Presence of Potential PD: Out of the total 216 participants, 157 (72.7 %) completed the IPDE-SQ and of these, 102 (65.0 %) had a possible PD. The most prevalent PD in the studied sample were avoidant personality disorder (41.4 %), obsessive-compulsive personality disorder (33.1 %) and borderline personality disorder (27 %). Only 19.7 % of patients had one potential PD while 20.4 % of the sample presented three or more. Multiple overlaps were also observed with only 41 (40.2 %) of the 102 patients having potential PD from the same cluster, 49 (48 %) having possible PD from 2 different clusters and 12 (11.8 %) from three different clusters. No statistically significant differences were found in either socio-demographic or health cost variables between those patients who were assessed with the IPDE-SQ and those who were not.

Relationship between potential PD and functional status (FIQ score): Significant differences were found on the FIQ depending on whether the patient had a potential PD or not (p < 0.001). The FIQ value went from 51.1 (FMS without PD) to 59.2 (FMS + PD). The results of the multivariate regression model for the FIQ total score showed that presence of a possible PD is a variable that significantly predicts FIQ score (potential PD B = 7.55, p = 0.003), while variables such as age or years with diagnosis were not significant (p > 0.05).

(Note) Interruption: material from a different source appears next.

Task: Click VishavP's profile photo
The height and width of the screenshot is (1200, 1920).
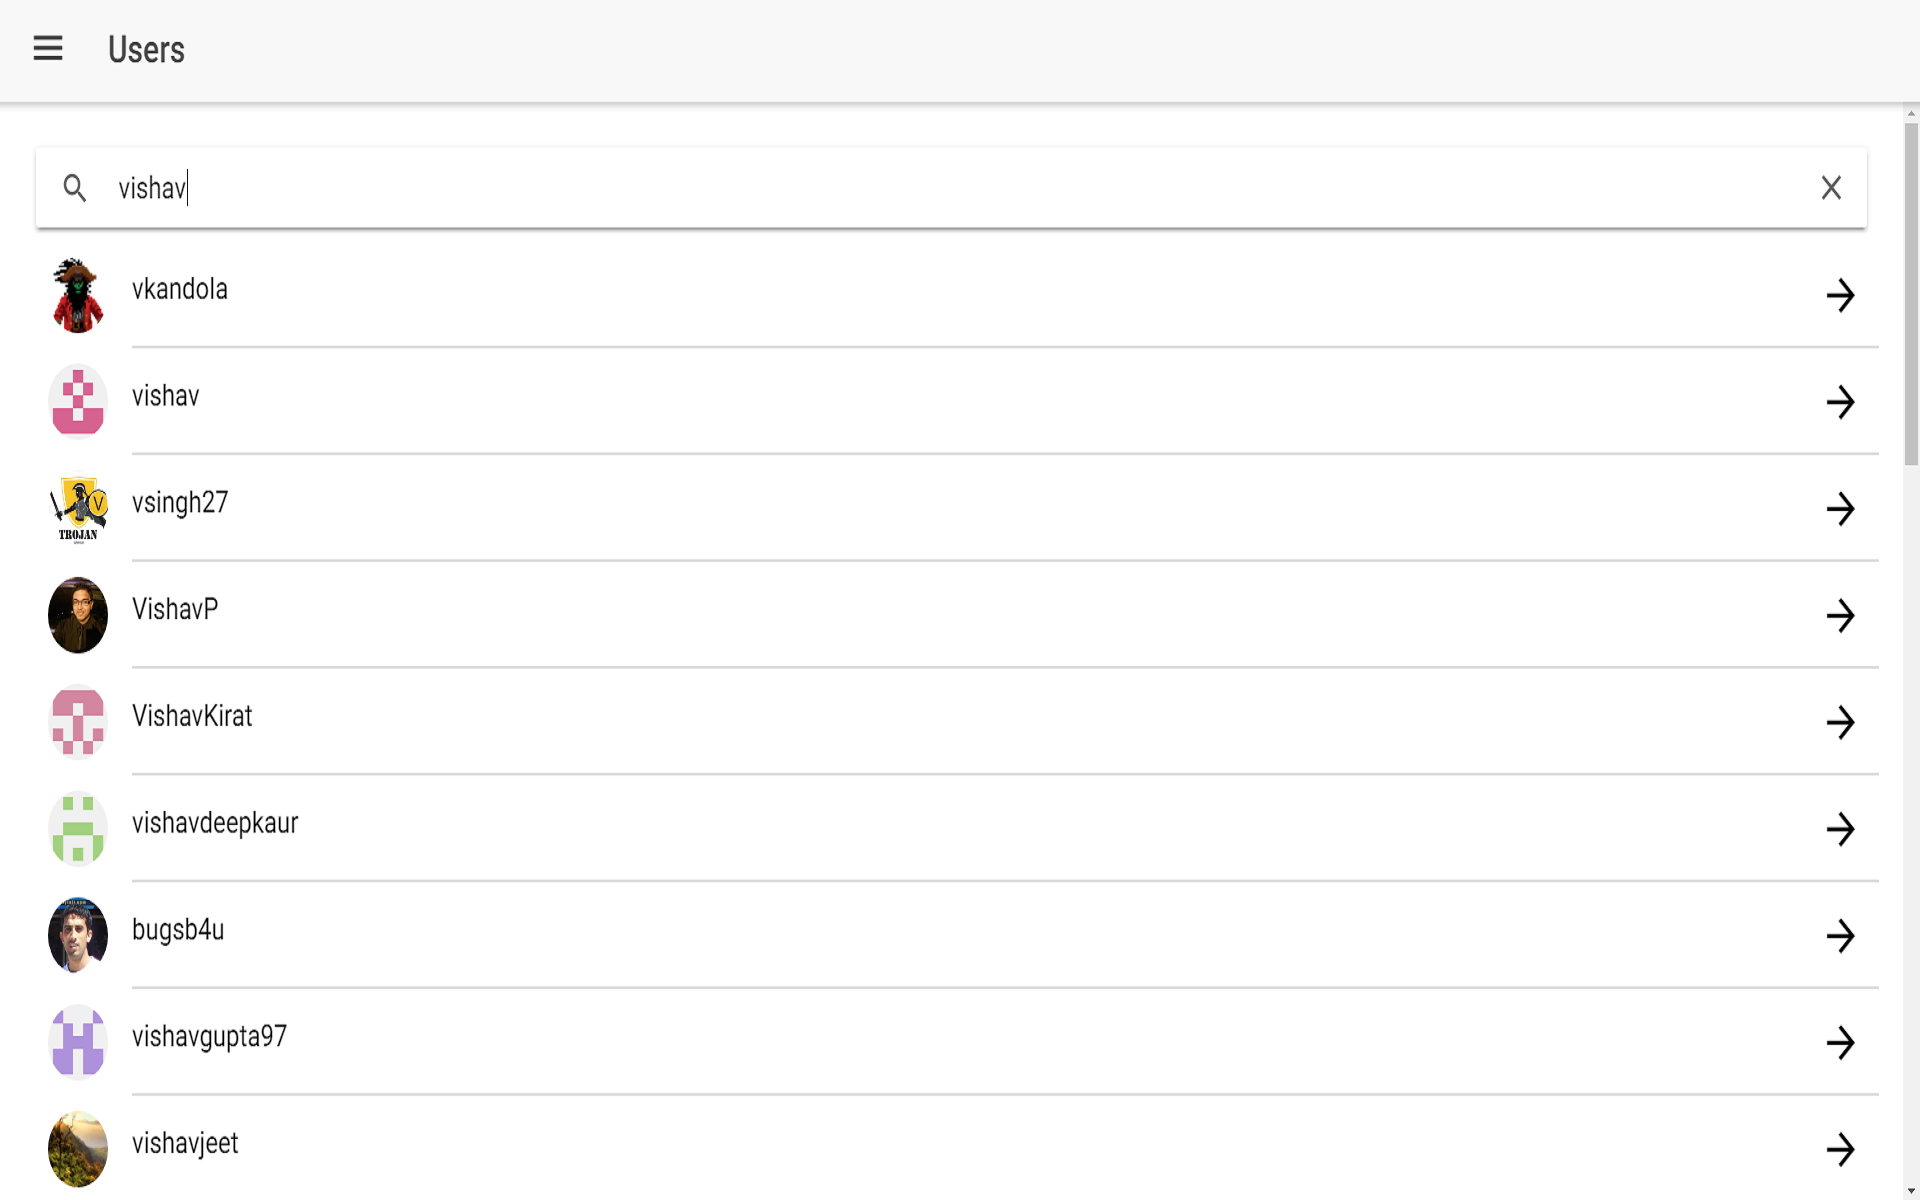Action: pyautogui.click(x=78, y=616)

Relationship between potential PD and direct/indirect costs (CSRI): According to the bivariate analysis, direct costs varied in line with the FIQ and depending on whether a potential PD was present or not. The higher the FIQ score, higher the associated direct costs (p < 0.001). The presence of a possible PD was also related to higher direct costs (p < 0.008). However, these variables were not significantly associated with indirect costs. It can be seen that the FIQ score does have a significant effect on primary health care service and specialised care costs. The FIQ score has a significant relationship with direct costs in patients with and without a possible PD. In other words, the higher the FIQ score, the higher the costs. Regarding medical tests, the FIQ score is significant for patients with and without possible PD. For costs related to primary care, the FIQ is only significant in the case of potential PD. In specialised care great differences are again seen between patients with possible PD and those without. In both cases, the FIQ score has an impact on costs. With regard to the ‘medical tests’ variable, no significant association was found.

In conclusion, our study indicates that a high percentage of patients with FMS present a potential comorbid PD. Among the most prevalent PD are the avoidant, obsessive compulsive and borderline disorders. Patients with FMS and concomitant possible PD have worse functional status and higher direct costs, especially in terms of visits to primary healthcare and specialists.

This study focused on the presence of potential PD in patients with FMS and found that 65 % of patients met criteria for a potential PD according to the IPDE-SQ. In a similar study carried out in Brazil, 47 women with FMS were assessed through a clinical interview in a hospital setting. Some 63 % were diagnosed with a PD. More recently, in a study conducted in Turkey, the SCID-II was administered to 103 patients with FMS in a hospital rheumatology unit. The percentage of participants with PD was lower; 31.1 % (vs. 13.3 % in controls). Regarding the type of PD, 23 % were obsessive-compulsive, 10 % avoidant and 11 % passive-aggressive. In current study, IPDE-SQ was used for assessment of PD and the presence of potential PD taking reference cut-off point of 3 was extremely high (97.5 %). This is consistent with the results of another study carried out in primary care which also used the IPDE-SQ with the same cut-off point (96.7 %). Focusing on direct costs, the analysis indicated that patients with a potential PD report more costs related to primary and specialised care visits than FMS patients without a potential PD. So, overall routine screening in primary health care services of comorbid PD among FMS patients might be a cost effective strategy.